--- Task statement ---
Reproduce nothing but the closing run of lines: the line with "This screenshot has height=694, width=1097." and each line that follows it to the end of the data.

--- Dataset content ---
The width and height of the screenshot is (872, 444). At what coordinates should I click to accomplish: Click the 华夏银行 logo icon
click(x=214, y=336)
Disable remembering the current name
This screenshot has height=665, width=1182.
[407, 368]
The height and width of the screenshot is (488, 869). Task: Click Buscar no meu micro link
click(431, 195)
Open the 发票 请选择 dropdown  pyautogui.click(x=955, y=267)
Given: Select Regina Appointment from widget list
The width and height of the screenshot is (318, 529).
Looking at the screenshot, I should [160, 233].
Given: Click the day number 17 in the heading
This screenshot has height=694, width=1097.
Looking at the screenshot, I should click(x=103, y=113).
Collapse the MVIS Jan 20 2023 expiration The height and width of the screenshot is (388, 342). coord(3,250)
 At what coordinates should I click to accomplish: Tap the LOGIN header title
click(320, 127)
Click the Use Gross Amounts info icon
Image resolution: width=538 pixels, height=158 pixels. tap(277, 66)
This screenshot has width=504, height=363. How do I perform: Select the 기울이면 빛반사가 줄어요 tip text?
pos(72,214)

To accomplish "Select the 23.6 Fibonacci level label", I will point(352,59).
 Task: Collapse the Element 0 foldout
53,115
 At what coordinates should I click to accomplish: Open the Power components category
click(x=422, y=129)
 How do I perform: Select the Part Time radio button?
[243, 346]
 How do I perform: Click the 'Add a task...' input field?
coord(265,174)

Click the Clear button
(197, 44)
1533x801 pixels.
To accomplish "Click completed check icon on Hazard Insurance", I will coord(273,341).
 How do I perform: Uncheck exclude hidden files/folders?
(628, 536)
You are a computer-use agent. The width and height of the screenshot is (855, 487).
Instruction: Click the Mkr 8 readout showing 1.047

--- Exercise answer ---
This screenshot has height=694, width=1097.
Looking at the screenshot, I should click(x=103, y=113).
Collapse the MVIS Jan 20 2023 expiration The height and width of the screenshot is (388, 342). coord(3,250)
 At what coordinates should I click to accomplish: Tap the LOGIN header title
click(320, 127)
Click the Use Gross Amounts info icon
Image resolution: width=538 pixels, height=158 pixels. tap(277, 66)
This screenshot has width=504, height=363. How do I perform: Select the 기울이면 빛반사가 줄어요 tip text?
pos(72,214)

To accomplish "Select the 23.6 Fibonacci level label", I will point(352,59).
 Task: Collapse the Element 0 foldout
53,115
 At what coordinates should I click to accomplish: Open the Power components category
click(x=422, y=129)
 How do I perform: Select the Part Time radio button?
[243, 346]
 How do I perform: Click the 'Add a task...' input field?
coord(265,174)

Click the Clear button
(197, 44)
1533x801 pixels.
To accomplish "Click completed check icon on Hazard Insurance", I will coord(273,341).
 How do I perform: Uncheck exclude hidden files/folders?
(628, 536)
You are a computer-use agent. The width and height of the screenshot is (855, 487).
Instruction: Click the Mkr 8 readout showing 1.047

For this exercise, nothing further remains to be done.